親知らずの抜歯

親知らず(智歯)は歯肉や骨の中に埋まって、彎曲や肥大など歯根の異常をともなっていることが多く、抜歯は困難で専門的な術式が必要です。

充分に経験を積んだ歯科医師によって、慎重に手術を行いますが、それでも術後に著しい痛みや腫れなどの不快症状を生じることがあり、注意が必要です。

 

親知らず抜歯の必要性について

  • 親知らずが傾斜したり骨に埋まっている。
  • 手前の歯(第二大臼歯)との間に食片が入りムシ歯や歯周炎の原因になっている。または、なる可能性があり、親知らずを抜歯しないでいるとムシ歯が進行して将来第二大臼歯も抜歯になる可能性がある。
  • 親知らずのまわりに汚れがたまり、歯肉に炎症を起こしている。
  • 親知らずのまわりに膿の袋ができて骨を吸収している。
  • 歯列不正の原因になっている。
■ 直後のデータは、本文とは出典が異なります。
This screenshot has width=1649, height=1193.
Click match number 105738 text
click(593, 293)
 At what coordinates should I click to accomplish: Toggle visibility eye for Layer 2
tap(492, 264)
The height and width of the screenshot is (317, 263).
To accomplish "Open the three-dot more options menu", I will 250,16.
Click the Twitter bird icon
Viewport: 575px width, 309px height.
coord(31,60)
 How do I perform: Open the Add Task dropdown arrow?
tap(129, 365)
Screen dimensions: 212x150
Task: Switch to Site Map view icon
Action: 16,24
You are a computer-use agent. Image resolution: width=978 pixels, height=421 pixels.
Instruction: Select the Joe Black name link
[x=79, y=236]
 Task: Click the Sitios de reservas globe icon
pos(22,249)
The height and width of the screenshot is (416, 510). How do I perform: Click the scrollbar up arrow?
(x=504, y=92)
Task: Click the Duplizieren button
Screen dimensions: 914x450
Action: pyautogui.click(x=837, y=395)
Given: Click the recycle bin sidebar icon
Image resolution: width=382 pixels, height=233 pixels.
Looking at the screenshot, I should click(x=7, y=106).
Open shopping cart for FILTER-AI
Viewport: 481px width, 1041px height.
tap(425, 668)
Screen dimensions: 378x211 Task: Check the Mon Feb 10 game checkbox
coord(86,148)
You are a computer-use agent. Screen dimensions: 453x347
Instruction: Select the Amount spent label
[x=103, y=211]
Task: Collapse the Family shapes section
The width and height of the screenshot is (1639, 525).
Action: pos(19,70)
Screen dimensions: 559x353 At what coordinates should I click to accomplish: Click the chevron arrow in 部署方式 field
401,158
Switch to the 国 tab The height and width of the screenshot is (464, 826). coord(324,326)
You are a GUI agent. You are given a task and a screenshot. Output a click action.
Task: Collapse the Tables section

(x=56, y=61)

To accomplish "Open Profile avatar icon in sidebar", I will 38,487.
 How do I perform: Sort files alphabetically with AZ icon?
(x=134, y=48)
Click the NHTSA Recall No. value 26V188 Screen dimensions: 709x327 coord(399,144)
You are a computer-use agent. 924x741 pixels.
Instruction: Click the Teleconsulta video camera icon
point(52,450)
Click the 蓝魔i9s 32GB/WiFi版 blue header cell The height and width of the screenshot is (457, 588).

将来その可能性がある。

 

抜歯の術式 (埋まっている場合)

①麻酔 ➔ ②切開する ➔ ③骨を削除する ➔ ④歯を分割する ➔ ⑤抜歯 ➔ ⑥縫合する

※状況に応じて、骨や歯を削ずらなかったり、歯肉を切らなかったり、術式を選択致します。

 

CTを撮影しながら、安全に歯を抜く

手術時間は30~60分間です。手術中の状況により術式が変更になることがあります。術後に鎮痛剤と抗菌剤の薬を処方します。抜歯の翌日に洗浄処置、7 日以降に縫合糸を取ります。歯根と顎の神経の位置関係を詳しく見るため、CT検査を受けてもらうこともあります。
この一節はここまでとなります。